- Genre: Thriller
- Based on: Mother, May I Sleep with Danger? by Claire R. Jacobs
- Written by: Edmond Stevens
- Directed by: Jorge Montesi
- Starring: Tori Spelling Ivan Sergei
- Music by: Irwin Fisch
- Country of origin: United States
- Original language: English

Production
- Executive producers: Diane Sokolow Joan Green
- Producer: Preston Fischer
- Cinematography: Philip Linzey
- Editor: Pia Di Ciaula
- Running time: 90 minutes
- Production companies: Columbia TriStar Television Mandeville Productions The Sokolow Company

Original release
- Network: NBC
- Release: September 30, 1996

= Mother, May I Sleep with Danger? (1996 film) =

Mother, May I Sleep with Danger? is a 1996 American television film starring Tori Spelling, Ivan Sergei, and Lisa Banes. The film premiered on September 30, 1996 on NBC.

==Plot==
A young woman, Erin, breaks up with her boyfriend, Billy, after kissing their mutual friend Kevin and deciding to pursue a relationship with him. Enraged, Billy bludgeons Erin to death and conceals the crime. Some time later, college student Laurel starts a relationship with Billy, who has assumed Kevin's identity. He becomes overly attached, but she is drawn to his intense affection; when he behaves inappropriately, she accepts his apologetic romantic gestures. After meeting Laurel's mother Jessica, Billy becomes increasingly more aggressive and jealous. He convinces Laurel to cut and bleach her hair, both to incense Jessica and to make Laurel resemble Erin. Jessica suspects "Kevin" is not who he claims to be.

To protect his assumed identity, Billy murders Kevin, who had been out of town. He convinces Laurel to live with him in an isolated cabin with no telephone. After she discovers he is not arranging installation of a phone line as he had claimed, she confronts him and decides to move out. He drugs and abducts her, driving her car to her family's cabin. Meanwhile, Jessica uncovers Billy's lies and contacts the police; when she recognizes a missing persons photograph of Erin, having also seen it in Billy's home, the police deduce that Billy has assumed Kevin's identity. Billy calls AAA when Laurel's car breaks down, alerting Jessica to their location. Laurel wakes up and locks herself in the cabin, but Billy breaks in with an axe. Laurel flees onto a lake in a rowboat as Jessica arrives; the women fight Billy on and around the lake. Distracting Billy by pretending to side with him, Laurel knocks him into the water with an oar; Laurel and Jessica embrace and Billy vanishes.
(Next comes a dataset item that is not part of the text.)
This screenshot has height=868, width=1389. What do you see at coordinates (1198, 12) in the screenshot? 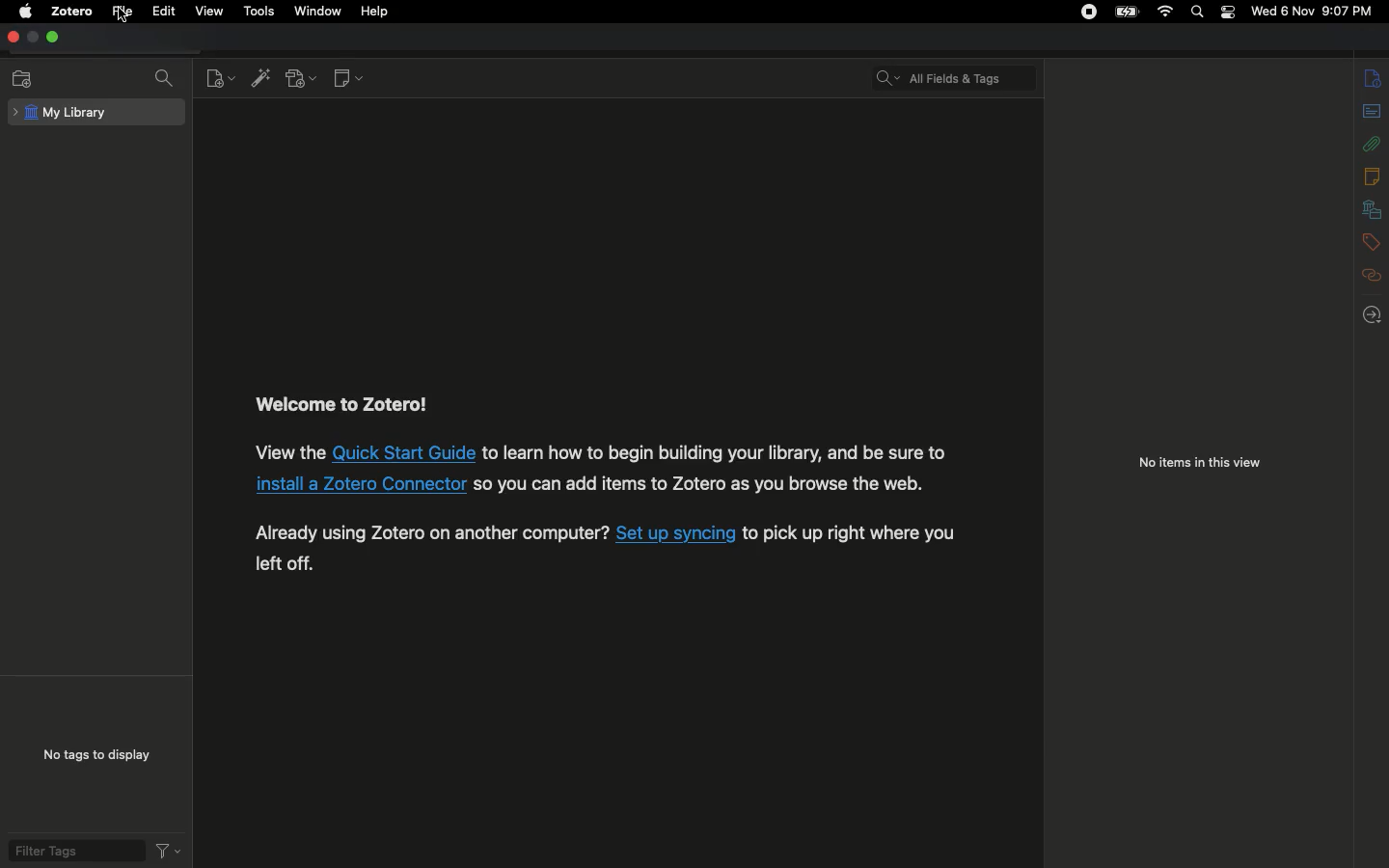
I see `Search` at bounding box center [1198, 12].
Elsewhere, a young woman resembling Erin and Laurel excitedly makes plans with her new boyfriend, Preston, who is Billy with another new identity.

==Cast==
- Tori Spelling as Laurel Lewisohn
- Ivan Sergei as Billy Jones/Kevin Shane/Preston
- Todd Caldecott as Jackson
- Gabrielle Miller as Mazie
- Lochlyn Munro as Kevin Shane
- Kevin McNulty
- Bryn Erin as Erin
- Lisa Banes as Jessica Lewisohn
- Suzy Joachim as Detective Sandy Unger
- Teryl Rothery as Running Coach
- Fulvio Cecere as Tow Driver

==Release==
Although originally planned to be released in theaters, the film failed to find a distributor and finally made its United States debut on NBC 30 September 1996. It was later released in cinemas in both Sweden and Argentina in 1999 and 2000, and it was released direct to VHS in Japan in 1998.

===Home media===
In January 2004, Tori Spelling began a campaign to get Mother, May I Sleep with Danger? released on DVD worldwide. Seven years later, on June 6, 2011, Sony Pictures Entertainment finally issued a DVD release.

Mill Creek Entertainment released Mother, May I Sleep with Danger?, along with the remake, on DVD.

| DVD name | DVD Release Date | Run Time | Discs | Format | Region | Studio | Extras |
|---|---|---|---|---|---|---|---|
| Mother, May I Sleep With Danger? | June 6, 2011 | 90 minutes | 1 | NTSC | All Regions | SPE | -Cast Interviews -Behind-the-Scenes Featurettes on the movie's ending, history, and climax -Alternative ending -Trailer |

==Remake==

Lifetime announced a remake of the film in December 2015 with James Franco serving as executive producer. The plot involved a young woman who falls for another woman who happens to be a vampire. In April 2016, Vulture revealed that Franco had reimagined the film as a "a same-sex vampire love story." Franco stated that he was partly inspired by Will Ferrell's Lifetime movie A Deadly Adoption to make "a very non-Lifetime movie on Lifetime." It first aired on the Lifetime Network on Saturday, June 18, 2016, and starred Leila George, Emily Meade, Nick Eversman, Emma Rigby, and Franco, with Tori Spelling and Ivan Sergei appearing in different roles.